__Set exercise__. Rewrite the stretch of the listing from the line containing "You are a computer-use" through the line containing "pos(245,683)", replacing "column header" with "row label" and leaving everything else unchanged. Give back only those lines.

__Extracted information__.
-----
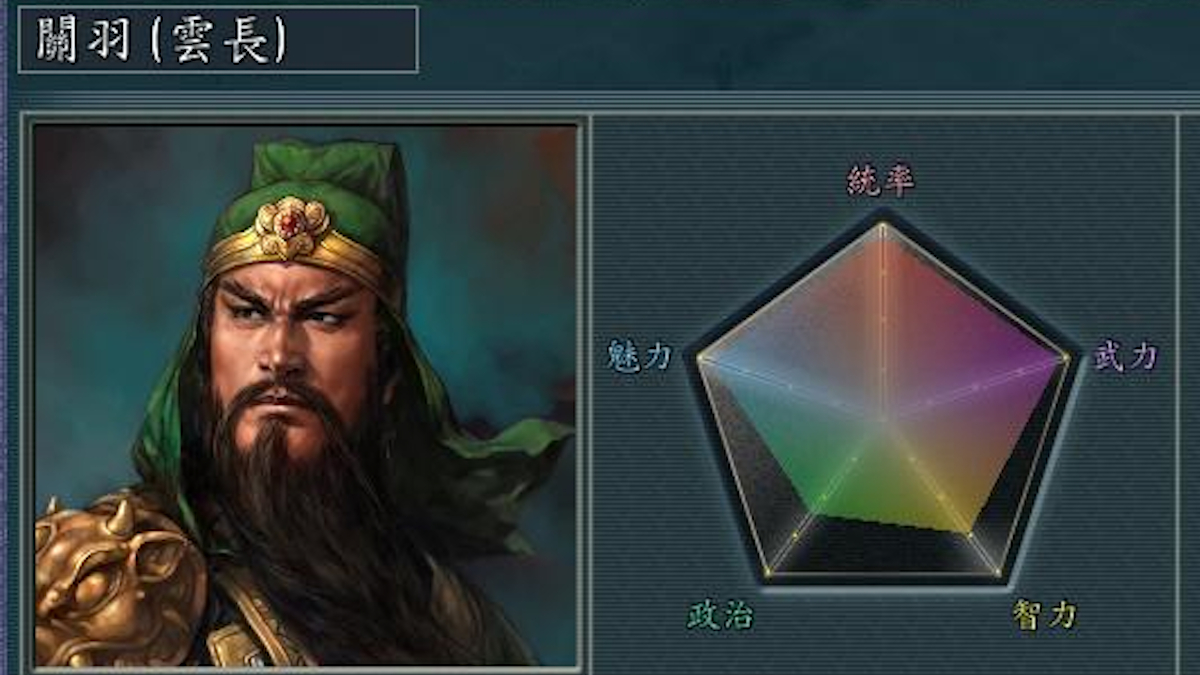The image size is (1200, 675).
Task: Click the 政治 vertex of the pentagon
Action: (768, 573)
-----
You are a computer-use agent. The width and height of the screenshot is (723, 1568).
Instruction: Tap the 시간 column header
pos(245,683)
-----
__Task solution__.
You are a computer-use agent. The width and height of the screenshot is (723, 1568).
Instruction: Tap the 시간 row label
pos(245,683)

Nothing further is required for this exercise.